What is a Local Plan?
A Local Plan sets out our strategic planning strategy. It shows how we aim to meet the social, economic and environmental needs of the District.
Why we need a new Local Plan for the Horsham District
The Government requires all local planning authorities to review the Local Plan every five years. It has set a minimum target for our District of at least 965 new houses each year to 2036.
We are also obliged to see if we can meet the housing needs from surrounding areas such as Crawley. This is a legal requirement. This could mean our housing number will rise to over 1200 per year.
This is an unprecedented challenge for the Council. The aim of the Local Plan is to allocate specific sites where it believes the new homes can be built over a long period so that everyone knows what is happening and for the council to be able to resist any inappropriate development. *
* Some sites in some villages and towns are allocated by their parish councils in their Neighbourhood Plans so won’t be listed in the draft Local Plan.
What’s in the Local Plan?
The Horsham District Local Plan 2019-2036 will set out how the District will deliver these developments in a sustainable way, looking at new sites to try to minimise the effect on the environment and landscape.
We are also developing policies to address the causes and potential impacts of climate change.
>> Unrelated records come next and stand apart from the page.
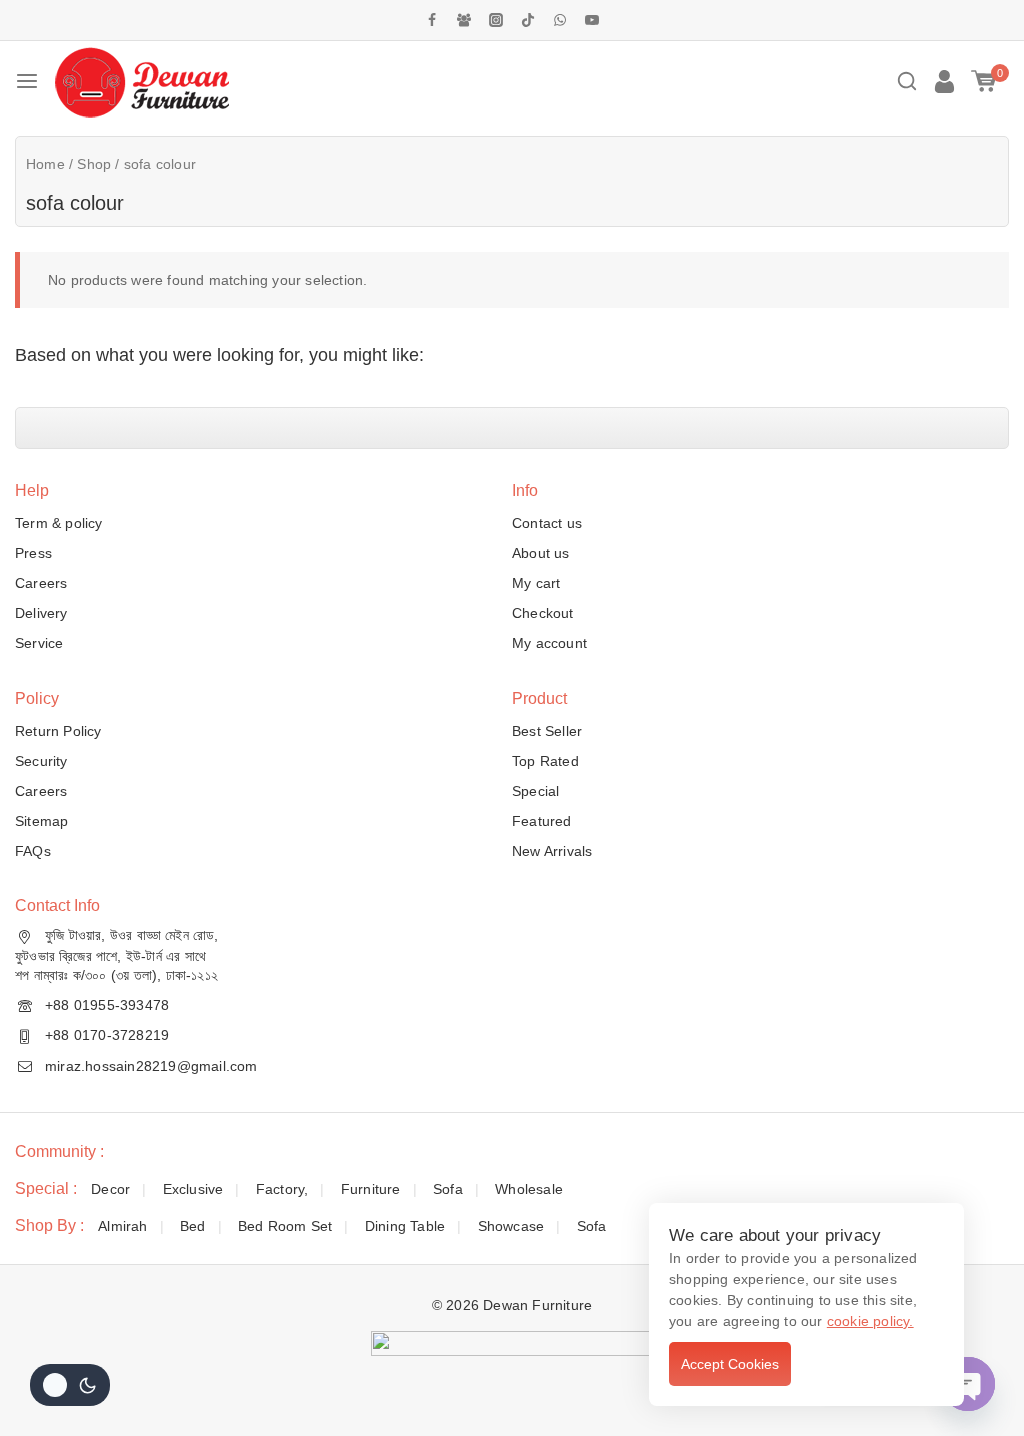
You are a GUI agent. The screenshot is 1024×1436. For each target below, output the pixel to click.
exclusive (193, 1189)
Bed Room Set (285, 1226)
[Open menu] (27, 81)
We will expect new developments to provide enhancements to the local biodiversity by at least 10%, and provide homes that are built to an environmental standard that is at least 19% higher than the current 2010 building standards regulations.
The Plan will also support the delivery of community infrastructures, transport links and opportunities for local jobs.
Note: Areas in the South Downs National Park are covered by the Local Plan created by the South Downs National Park Authority.
Have you received correspondence about a development in your area?
Developers may be contacting households about areas they are considering for development. Any correspondence you receive about individual developments will have been sent to you by the developers, not the Council. Please direct any enquiries you have about these to the developer. You will have an opportunity to give your views on development sites investigated and put forward by Horsham District Council in the Draft Local Plan from 17 February to 30 March 2020.
Sign up for email updates at horsham.gov.uk/localplanupdates
How is a Local Plan made?
The Local Plan takes two years to make and approve. Below is a short description of each stage.
For more detail, read our Local Development Scheme - a document that sets out the timetable for all Planning documents.
1. Evidence gathering
We prepare the preferred strategy by gathering evidence on the following topics:
- Housing needs
- Employment needs
- Gypsy & Traveller needs
- Infrastructure Delivery
- Transport Assessment
- Landscape Capacity
- Site Assessment
- Flood Risk Assessment
- Strategic Viability Assessment
- Sustainability Appraisal/Strategic Environmental Assessment (SA/SEA)
2. Issues and Options Consultation (Regulation 18)
Public and stakeholder consultation participation in preparation of Development Plan Documents. This is often referred to as ‘Issues and Options’ consultation.
3. Proposed Submission (Regulation 19 and 20)
Publication of a draft planning document and the opportunity for stakeholders to make formal representations. Under Regulation 20, consultation is six weeks.
Once we have a draft Local Plan in place we intend to share it with as many of you as possible. To receive email updates on the process, register now at horsham.gov.uk/localplanupdates
For advice on how to comment in line with Planning policy, visit our Have your say page.
We also plan to get out and about throughout the District with exhibitions and surveys to gather your opinions. We will publish the venues and locations of these events. The consultation period will take place from 17 February to 30 March 2020.
The only way we will know what you think is if you tell us. The information and feedback we receive during the consultation will be collected and used to make changes to the Local Plan.
4. Submission to Secretary of State (Regulation 22)
The ‘Proposed Strategy’ documents and the formal representations are formally sent to the Secretary of State – The Planning Inspectorate or ‘PINs’
5. Examination (Regulation 23 to 25)
An independent Examiner is appointed by the Planning Inspectorate to test the plan.
6. Adoption (Regulation 26)
If the plan is successful at Examination it can be formally adopted by the Council and used to determine planning applications.